Performance & Latency
Gateco adds a policy evaluation layer between your AI agent and your vector database. This overhead is deterministic and bounded.
p95 Latency
25 ms overhead above the raw vector DB call, measured against a pgvector baseline with a 5-rule RBAC policy and 100 resources. Policy evaluation time is dominated by principal attribute lookup and AST traversal — both are O(rules) and cached across requests.
Caching Layers
Gateco applies three caching layers to reduce policy evaluation overhead on repeated requests.
Per-org policy compilation cache
60 s TTL. The compiled policy AST is stored in-process. Policy updates (activate/archive) invalidate the cache immediately.
Principal attribute cache
5 min TTL. Principal role and group data is cached after first lookup. The cache is refreshed automatically on every IDP sync.
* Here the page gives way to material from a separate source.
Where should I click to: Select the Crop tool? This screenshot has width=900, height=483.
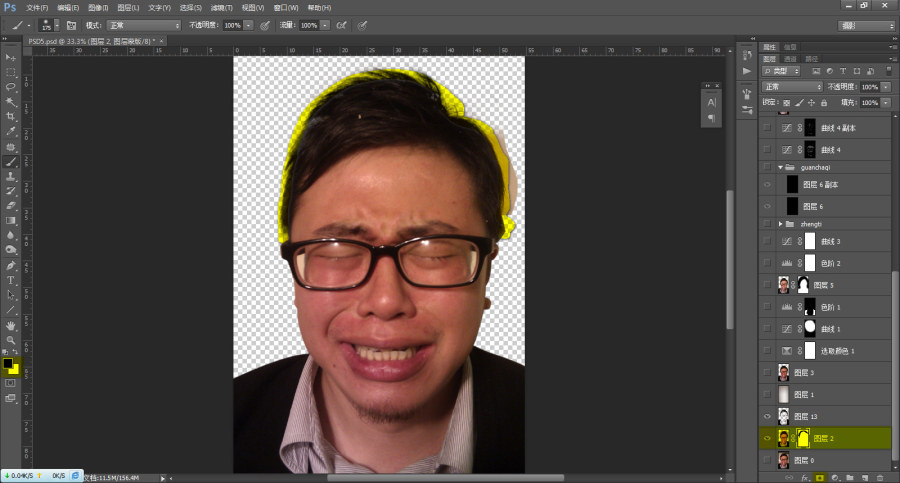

Per-query negative result cache
30 s TTL. Denied queries are cached by principal + resource set fingerprint to avoid redundant policy evaluation on rapid repeated attempts.
Throughput
A single backend pod sustains approximately 200 RPS. Scale horizontally — all state is in Postgres and workers are stateless. The auto-sync scheduler uses PostgreSQL advisory locks to coordinate across instances without double-execution.
Connector Latency
Approximate p95 latency for the vector query leg only (excludes policy evaluation overhead). Values are representative of cloud or locally-hosted deployments in the same region as the Gateco backend.
| Connector | Approximate p95 latency |
|---|---|
| pgvector (local) | 2–5 ms |
| Supabase | 15–30 ms |
| Neon | 15–35 ms |
| Qdrant (cloud) | 20–50 ms |
| Pinecone | 25–60 ms |
| Weaviate | 20–50 ms |
| OpenSearch | 30–70 ms |
| Milvus | 25–60 ms |
| Chroma | 10–30 ms |
| Azure AI Search | 30–80 ms |
| Vertex AI Vector Search | 30–80 ms |
| Vertex AI Search | 40–100 ms |
Getting Better Performance
- 1.
Use sidecar metadata resolution (default)
Sidecar mode reads metadata from Gateco's own registry — one indexed Postgres lookup per retrieval. Inline and sql_view modes add an extra network round-trip to the connector.
- 2.
Keep policy rule count under 20 per policy
Policy AST compilation cost is O(rules). Below 20 rules, compilation is sub-millisecond and effectively free after warm cache. Above 50 rules, consider splitting into multiple narrower policies.
- 3.
Enable principal caching
Principal attribute caching is on by default. Ensure IDP sync intervals are not so short that they continuously invalidate the cache — 30-minute intervals are a good baseline.